Acompanhar a mídia pode ser uma experiência monótona. Mas não só ela. A potência da monotonia já fora apontada pelo filósofo alemão Theodor Adorno (1903-1969) ao se referir ao mundo do capitalismo americano. Essa sensação revela sua potência na instalação do tédio como afeto. O fetiche do novo é a repetição do mesmo em modo acelerado.

Temos vários exemplos desse fato. A terceira onda da Covid-19 é aguardada com ansiedade pelas profecias apocalípticas de sempre. Celebridades oportunistas são criadas – no silêncio do cotidiano, orações são elevadas ao alto, pedindo a eternidade da peste –, artigos supostamente científicos são desmentidos no dia seguinte para quem tem olhos para ver.

Ao contrário do que se pensa, somos indiferentes a grandes números. A morte estatística é inócua no dia a dia. Como dizia o sábio Stálin, uma morte é uma tragédia, mas milhões de mortes são estatísticas. Saber que um vizinho morreu de Covid nos choca no elevador, mas números altos na imprensa nos são indiferentes. A partir de um certo momento, toda catástrofe gigantesca se torna monótona. A mídia informa no vazio. Palavras de indignação enchem o ar de som e fúria um pouco antes de uma taça de vinho.

Políticos profissionais na CPI da Covid, que espero que tenha efeito sobre nosso governo canalha, demonstram horror diante desses mesmos altos números, mas apenas por razões de interesse completamente dissociado da suposta empatia pelo sofrimento.

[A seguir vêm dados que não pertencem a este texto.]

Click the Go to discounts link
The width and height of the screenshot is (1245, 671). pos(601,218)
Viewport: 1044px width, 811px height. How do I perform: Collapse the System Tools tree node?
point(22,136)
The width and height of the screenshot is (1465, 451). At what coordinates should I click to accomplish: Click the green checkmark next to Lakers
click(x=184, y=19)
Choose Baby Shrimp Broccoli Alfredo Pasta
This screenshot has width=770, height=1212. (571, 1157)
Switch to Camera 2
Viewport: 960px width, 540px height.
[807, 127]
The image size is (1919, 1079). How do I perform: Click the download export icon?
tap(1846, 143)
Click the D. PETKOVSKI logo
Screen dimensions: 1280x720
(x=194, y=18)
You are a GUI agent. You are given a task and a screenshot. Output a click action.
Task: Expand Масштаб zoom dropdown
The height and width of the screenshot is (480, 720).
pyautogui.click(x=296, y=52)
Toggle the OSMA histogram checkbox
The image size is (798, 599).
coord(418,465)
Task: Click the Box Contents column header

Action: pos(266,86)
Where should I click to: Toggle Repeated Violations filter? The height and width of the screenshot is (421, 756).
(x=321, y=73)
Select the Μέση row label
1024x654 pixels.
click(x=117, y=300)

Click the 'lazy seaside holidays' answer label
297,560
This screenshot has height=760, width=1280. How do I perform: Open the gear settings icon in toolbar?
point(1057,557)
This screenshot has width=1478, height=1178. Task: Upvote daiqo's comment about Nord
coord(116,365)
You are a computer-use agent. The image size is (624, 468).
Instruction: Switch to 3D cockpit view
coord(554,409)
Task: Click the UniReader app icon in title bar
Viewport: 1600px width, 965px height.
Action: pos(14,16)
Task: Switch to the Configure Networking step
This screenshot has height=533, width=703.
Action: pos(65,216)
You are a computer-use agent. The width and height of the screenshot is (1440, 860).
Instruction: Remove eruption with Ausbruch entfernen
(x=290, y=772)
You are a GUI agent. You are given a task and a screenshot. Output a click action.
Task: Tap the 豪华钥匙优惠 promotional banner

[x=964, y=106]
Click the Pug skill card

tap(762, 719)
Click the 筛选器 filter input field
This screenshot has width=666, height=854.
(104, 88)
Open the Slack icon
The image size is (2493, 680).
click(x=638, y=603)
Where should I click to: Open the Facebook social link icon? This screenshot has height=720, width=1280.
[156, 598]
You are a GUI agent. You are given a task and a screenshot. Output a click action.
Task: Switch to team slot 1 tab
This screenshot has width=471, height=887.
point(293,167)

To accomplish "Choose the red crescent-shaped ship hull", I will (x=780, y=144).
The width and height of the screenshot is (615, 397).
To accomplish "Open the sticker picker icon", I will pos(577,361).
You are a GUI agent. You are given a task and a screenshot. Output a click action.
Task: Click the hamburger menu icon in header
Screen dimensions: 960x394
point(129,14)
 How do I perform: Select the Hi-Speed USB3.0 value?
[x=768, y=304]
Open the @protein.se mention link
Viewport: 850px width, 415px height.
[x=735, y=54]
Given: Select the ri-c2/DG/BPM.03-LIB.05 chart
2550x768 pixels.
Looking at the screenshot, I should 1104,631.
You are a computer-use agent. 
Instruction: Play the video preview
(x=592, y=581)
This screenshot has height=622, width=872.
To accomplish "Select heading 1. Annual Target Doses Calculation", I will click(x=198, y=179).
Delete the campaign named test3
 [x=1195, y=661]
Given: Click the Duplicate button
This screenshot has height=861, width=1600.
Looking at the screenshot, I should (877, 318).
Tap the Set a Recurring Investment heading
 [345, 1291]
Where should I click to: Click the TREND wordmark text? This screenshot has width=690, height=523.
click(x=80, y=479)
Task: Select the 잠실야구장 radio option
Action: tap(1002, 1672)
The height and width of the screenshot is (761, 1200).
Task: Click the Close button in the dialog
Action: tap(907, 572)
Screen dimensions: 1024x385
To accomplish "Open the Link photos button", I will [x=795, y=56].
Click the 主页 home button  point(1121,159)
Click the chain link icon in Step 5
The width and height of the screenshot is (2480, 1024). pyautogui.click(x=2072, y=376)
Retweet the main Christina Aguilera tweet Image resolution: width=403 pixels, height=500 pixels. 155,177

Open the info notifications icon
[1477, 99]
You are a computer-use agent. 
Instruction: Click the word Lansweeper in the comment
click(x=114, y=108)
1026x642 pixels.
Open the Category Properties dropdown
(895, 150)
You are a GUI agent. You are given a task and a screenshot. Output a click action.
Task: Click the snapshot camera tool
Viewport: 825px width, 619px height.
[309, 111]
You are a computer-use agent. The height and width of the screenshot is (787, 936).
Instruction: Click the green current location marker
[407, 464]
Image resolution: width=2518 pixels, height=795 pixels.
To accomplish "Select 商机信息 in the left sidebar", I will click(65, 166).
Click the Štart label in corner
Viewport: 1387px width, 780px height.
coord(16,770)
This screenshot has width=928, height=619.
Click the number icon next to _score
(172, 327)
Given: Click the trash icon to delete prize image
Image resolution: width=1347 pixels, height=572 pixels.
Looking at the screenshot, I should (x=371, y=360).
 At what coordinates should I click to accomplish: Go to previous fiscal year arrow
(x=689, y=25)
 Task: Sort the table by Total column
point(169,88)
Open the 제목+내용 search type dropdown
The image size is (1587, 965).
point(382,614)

Aliás, o fenômeno bolsonarista proporcionou a explosão da bolha de corrupção absoluta do Estado brasileiro – de políticos suspeitos de corrupção que passam da categoria de escorraçado a líder da honestidade diante da governança da pandemia na condução da CPI da Covid até altos tribunais que desdizem tudo que disseram durante anos para recuperar a legitimidade eleitoral do ex-presidente Lula, a fim de fazê-lo tábua desesperada de salvação contra um novo governo Bolsonaro em 2022.

O tédio da corrupção se faz presente no horizonte político como se nada ocorrera nos últimos anos no país. A repetição contínua de temas nas páginas dos jornais e da mídia em geral sobre racismo e antirracismo, direitos trans, feminismo, assédio nos roteiros de filmes e assuntos similares desenha o quadro da monotonia das causas, levando-nos a crer que nada há além disso de relevante acontecendo no mundo.

Muito dessa monotonia é fruto das opções editorais vistas na missão de pregar, esquecendo-se que, também aqui, a repetição, para além da bolha de interessados deságua na indiferença de quem lê.

Um dos maiores engodos revelados, já depois de alguns anos de redes sociais, é a crença de que o aumento do tráfego de conteúdo capilarizado levaria a um suposto enriquecimento de temas, abordagens e até a uma inovação.

Pelo contrário. Diante de olhos um pouco mais atentos, o aumento do número de acessos implica, apenas, o aumento da monotonia de temas, de abordagens e de "inovação" no mundo. A democratização da informação se revela uma inércia da repetição da mesmice de modo acelerado. Ao olharmos para todos os lados, todo mundo diz a mesma coisa.

O movimento de ampliação de acessos e interatividade carrega consigo um efeito negativo, que é o parentesco desse movimento com a economia de escala. A escalada da repetição gera um empobrecimento da linguagem que, por sua vez, é a estupidez democrática a que autores distintos, em momentos distintos, como Nelson Rodrigues e Umberto Eco, se referiam como tendência à imbecilidade numérica reinante –em outras palavras, sua majestade, a métrica.

A inteligência se sente mal no registro da economia de escala. Tal fenômeno se vê de forma evidente no marketing. Essa ciência social aplicada, incapaz de lidar com um mundo que não seja o seu departamento de negócios, espalha por todos os lados a sua mediocridade com glitter na lida com a realidade.

É isso aí – a sociedade de mercado tem uma vocação ao empobrecimento cognitivo na medida em que opera sob a forma de enxame. Tudo no fim é sempre o mesmo: o tédio contínuo da publicidade.